* Document text *

- US 7-inch single

Single by Johnny Mathis

from the album I'll Search My Heart and Other Great Hits
- B-side: "Cherie"
- Released: September 28, 1959
- Recorded: September 8, 1959
- Genre: Pop
- Length: 2:46
- Label: Columbia
- Songwriters: Alfred Newman; Sammy Cahn;
- Producer: Al Ham

Johnny Mathis singles chronology
| "Misty" / "The Story of Our Love" (1959) | "The Best of Everything" (1959) | "Starbright" / "All Is Well" (1960) |

Music video
- "The Best of Everything" on YouTube "The Best of Everything" (live, The Ed Sullivan Show, 1959) on YouTube

= The Best of Everything (song) =

"The Best of Everything" is a popular song written by Alfred Newman and Sammy Cahn for the 1959 film of the same name. It was recorded by Johnny Mathis and charted in the US and the UK that same year. The songwriters were nominated for the Academy Award for Best Original Song in 1960.

* Stated task 1 *
According to the text on "The Best of Everything," who produced the Johnny Mathis single?
* Stated task 2 *
Using the text on "The Best of Everything," answer yes or no for each statement below and quote the deciding words.
(a) The single was released before it was recorded.
(b) The B-side of the single was "Cherie."
(c) The songwriters won the Academy Award for Best Original Song.
* Stated task 3 *
List every song title that appears in the singles chronology of the text on "The Best of Everything."

* Information supplied *
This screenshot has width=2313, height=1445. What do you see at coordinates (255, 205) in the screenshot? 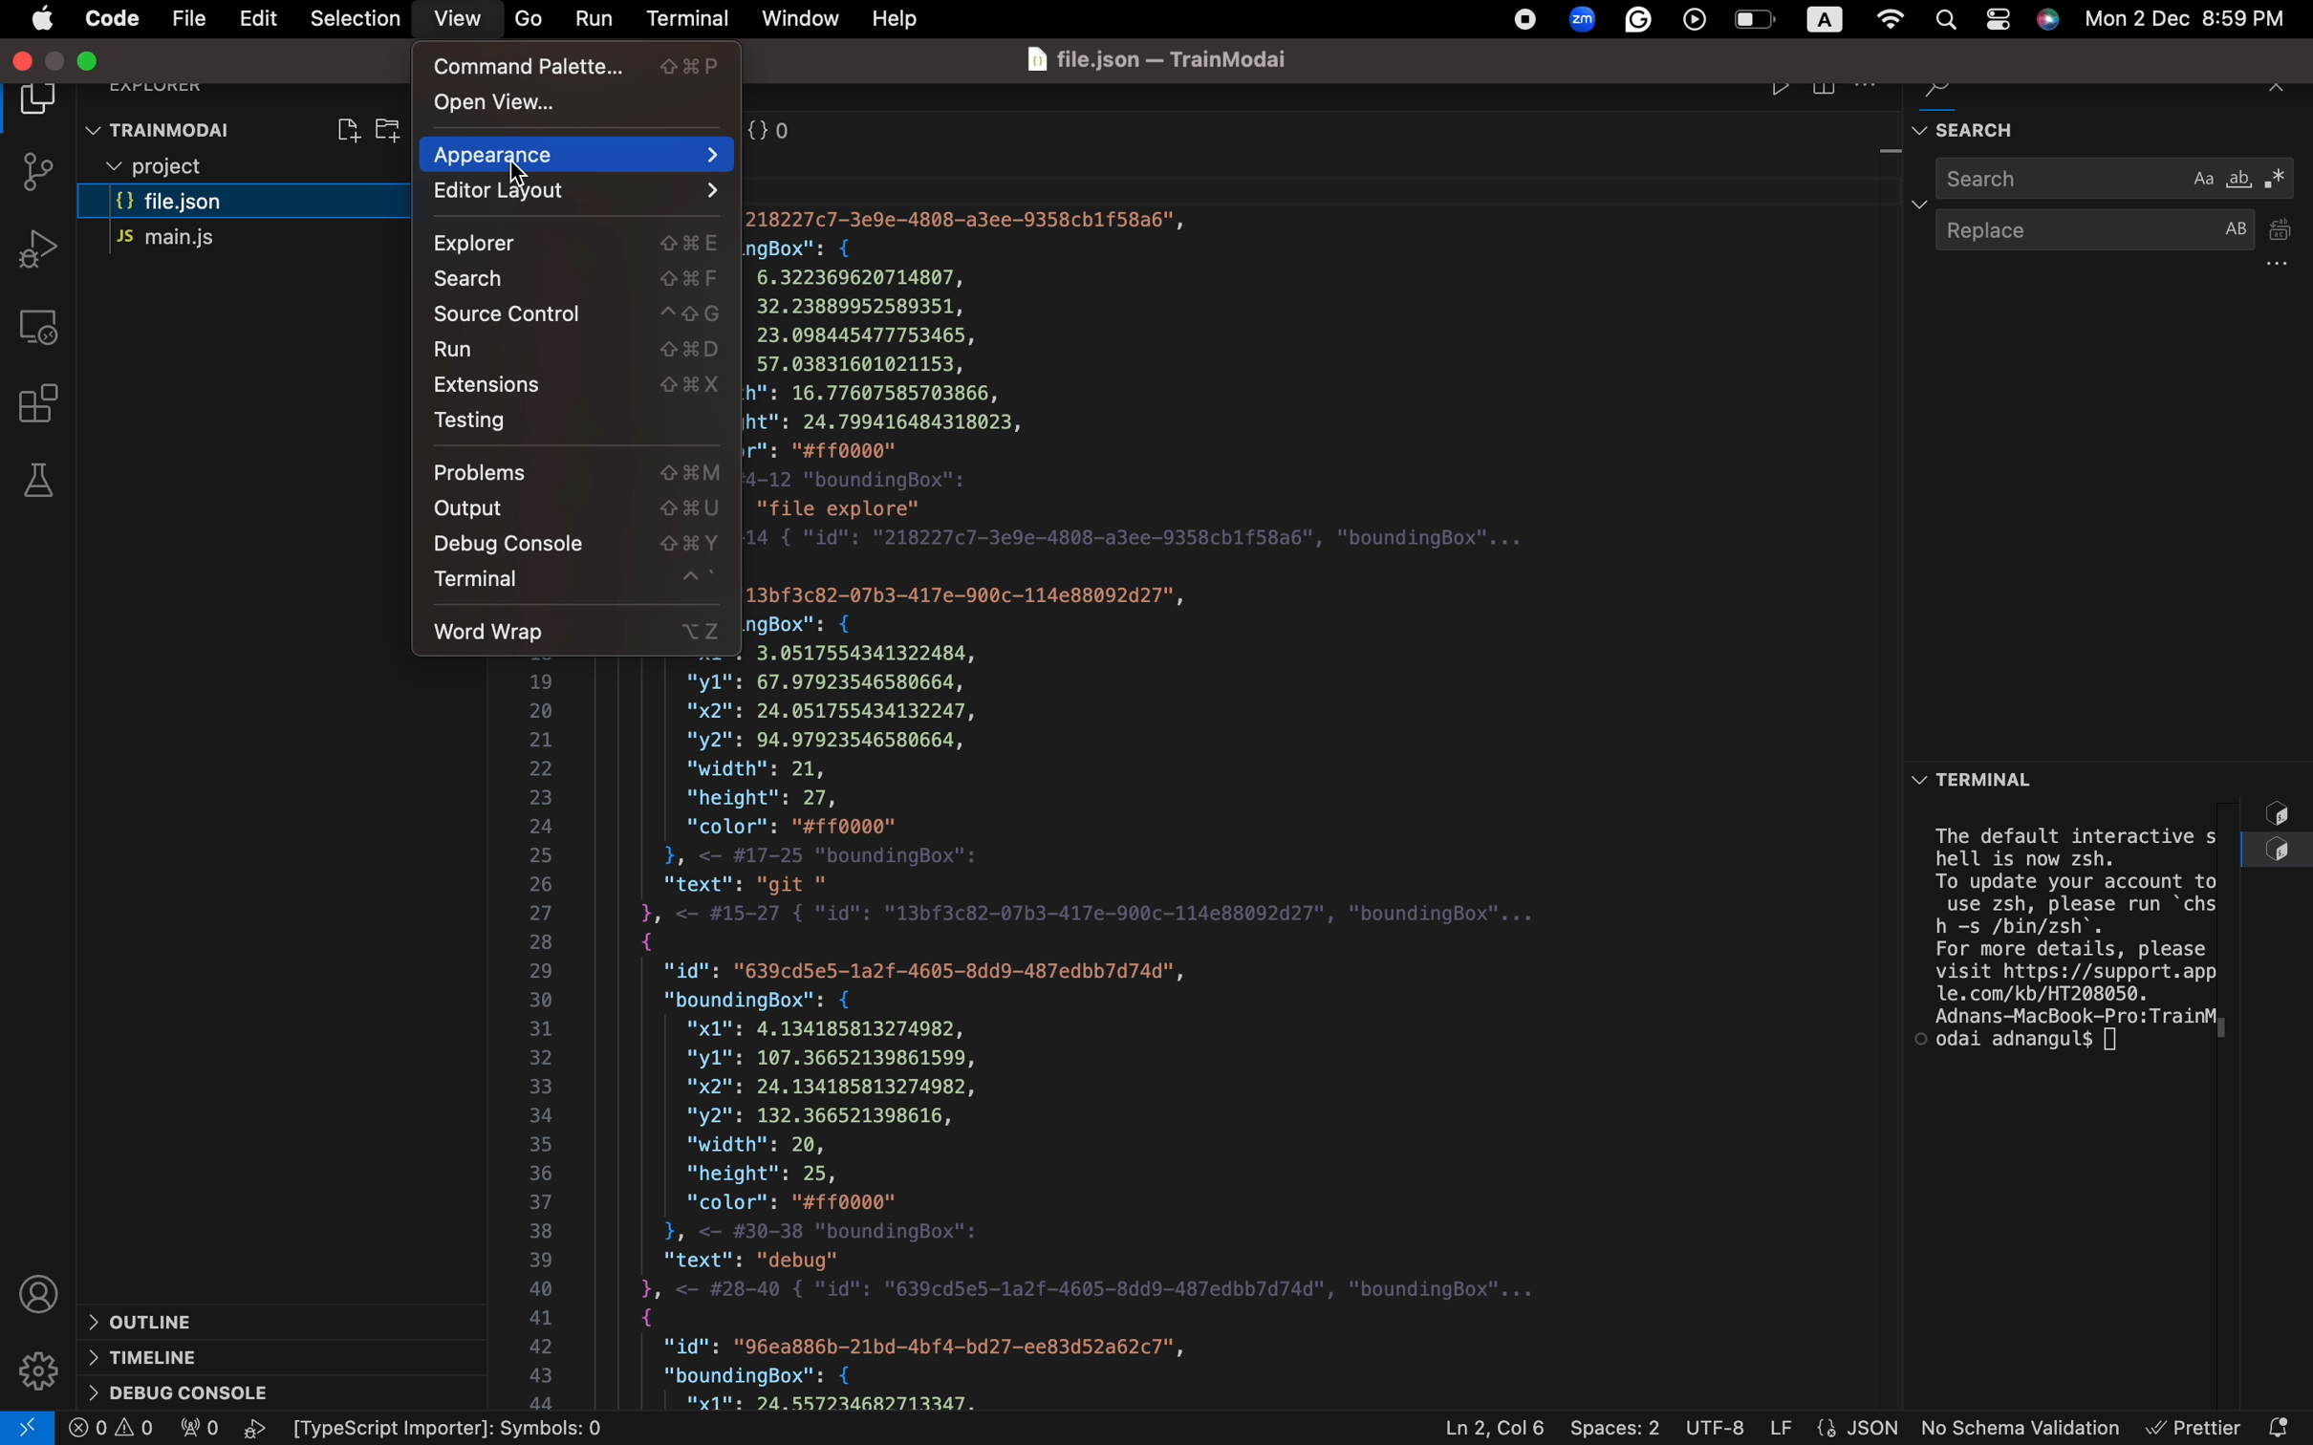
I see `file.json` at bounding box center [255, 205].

* Exercise result 1 *
Al Ham

* Exercise result 2 *
(a) No. The text gives "Released: September 28, 1959" and "Recorded: September 8, 1959."
(b) Yes: "B-side: "Cherie""
(c) No. The songwriters "were nominated for the Academy Award for Best Original Song in 1960."

* Exercise result 3 *
- "Misty"
- "The Story of Our Love"
- "The Best of Everything"
- "Starbright"
- "All Is Well"